Aber Emanzipation ist nicht das, was die große Mehrheit erstrebt. Eindringlich befragt, geben die meisten Menschen zu, daß man nicht viel braucht, um glücklich zu sein. (Nicht daß sie diese Weisheit praktizierten!) Der Mensch strebt nach Glück hier auf Erden, nicht nach Erfüllung, nicht nach Emanzipation. Ist er dann irregeleitet, wenn er das Glück sucht? Nein, Glück ist begehrenswert, aber es ist ein Nebenprodukt, das Ergebnis einer Lebensweise, nicht ein Ziel, das für immer außerhalb unserer Reichweite liegt. Glück wird unterwegs erreicht. Und wenn es vergänglich ist, wie die meisten Menschen glauben, so muß es nicht Angst und Verzweiflung weichen, es kann auch einer Freude Platz machen, die erhaben und von Dauer ist. Das Glück zum Ziel machen heißt, es von vornherein abtöten. Wenn man ein Ziel haben muß, was fraglich ist, warum dann nicht Selbstverwirklichung? Die einmalige und heilende Eigenschaft in dieser Einstellung zum Leben ist, daß im Verlauf des Prozesses Ziel und Erstreben eins werden.

Überlegungen dieser Art werden häufig als mystisch abgetan. Das sind sie natürlich nicht. Sie gehören zum Wesen der Realität. Und es gibt auch keine zehn, zwölf verschiedene Arten von Realität. Es gibt nur eine, die Realität des Lebens, eine Realität, die mit Wahrheit durchwirkt ist. Wenn ich solche strittigen Begriffe wie Realität und Wahrheit gebrauche, so nicht, um mich in den Sumpf von Mystizismus und Metaphysik hinabziehen zu lassen. Es gibt etwas, das Dauer hat, etwas, das dem täglichen Leben zugrunde liegt und ihm Sinn verleiht, und in Verbindung mit diesem stets vorhandenen Schatz der Schöpfung gewinnen solche Begriffe Bedeutung. Daß wir aus ihnen leere Symbole gemacht haben, mit denen Theologen und Metaphysiker spielen können, heißt eingestehen, daß wir das Leben allen Sinns entleert haben.

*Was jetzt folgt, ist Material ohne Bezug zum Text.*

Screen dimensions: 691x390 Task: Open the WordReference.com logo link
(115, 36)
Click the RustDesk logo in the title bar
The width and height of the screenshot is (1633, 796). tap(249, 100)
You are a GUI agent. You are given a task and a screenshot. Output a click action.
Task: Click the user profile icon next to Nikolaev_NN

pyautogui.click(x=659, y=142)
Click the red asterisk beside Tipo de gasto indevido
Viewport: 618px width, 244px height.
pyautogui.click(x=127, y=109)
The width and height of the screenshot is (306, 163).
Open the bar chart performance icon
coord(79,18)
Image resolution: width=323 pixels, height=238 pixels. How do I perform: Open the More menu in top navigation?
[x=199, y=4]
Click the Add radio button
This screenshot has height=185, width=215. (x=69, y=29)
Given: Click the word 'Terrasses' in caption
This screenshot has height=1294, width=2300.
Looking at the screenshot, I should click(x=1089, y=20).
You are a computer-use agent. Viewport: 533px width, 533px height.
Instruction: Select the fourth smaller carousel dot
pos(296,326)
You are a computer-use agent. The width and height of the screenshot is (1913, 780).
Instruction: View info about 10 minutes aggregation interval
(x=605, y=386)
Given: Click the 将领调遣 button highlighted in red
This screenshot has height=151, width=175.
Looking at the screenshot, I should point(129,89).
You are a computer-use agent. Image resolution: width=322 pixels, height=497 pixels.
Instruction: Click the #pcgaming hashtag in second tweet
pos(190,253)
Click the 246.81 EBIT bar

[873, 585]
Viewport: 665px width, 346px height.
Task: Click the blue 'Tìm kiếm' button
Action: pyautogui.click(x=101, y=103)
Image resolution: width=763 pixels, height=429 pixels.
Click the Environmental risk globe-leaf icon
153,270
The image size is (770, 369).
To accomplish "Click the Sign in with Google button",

Es gibt Augenblicke in der menschlichen Geschichte, da der Mensch, aus Mangel an Glauben, Mangel an Vision, eins wird mit den schrecklichen Kräften des Chaos. Nicht auf eine erhabene, sondern auf eine erbärmliche Weise, gleich einem vergeblichen Opfer. Wir sehen uns heute der möglichen Vernichtung gegenüber – wo ist die Arche, und mit wem könnte ein Bund geschlossen werden? Die Katastrophe, die uns bedroht, kommt zudem nicht von oben, sondern aus den Gedanken und Taten des Menschen. Er bettelt um Vernichtung von eigener Hand.

Entweder haben wir diesen grauenvollen Endpunkt erreicht oder die Zerstörung, die uns droht, ist drastisch übertrieben worden. Auf jeden Fall wird die Entscheidung, die jeder jetzt für sich trifft, den Ausschlag des Pendels bestimmen.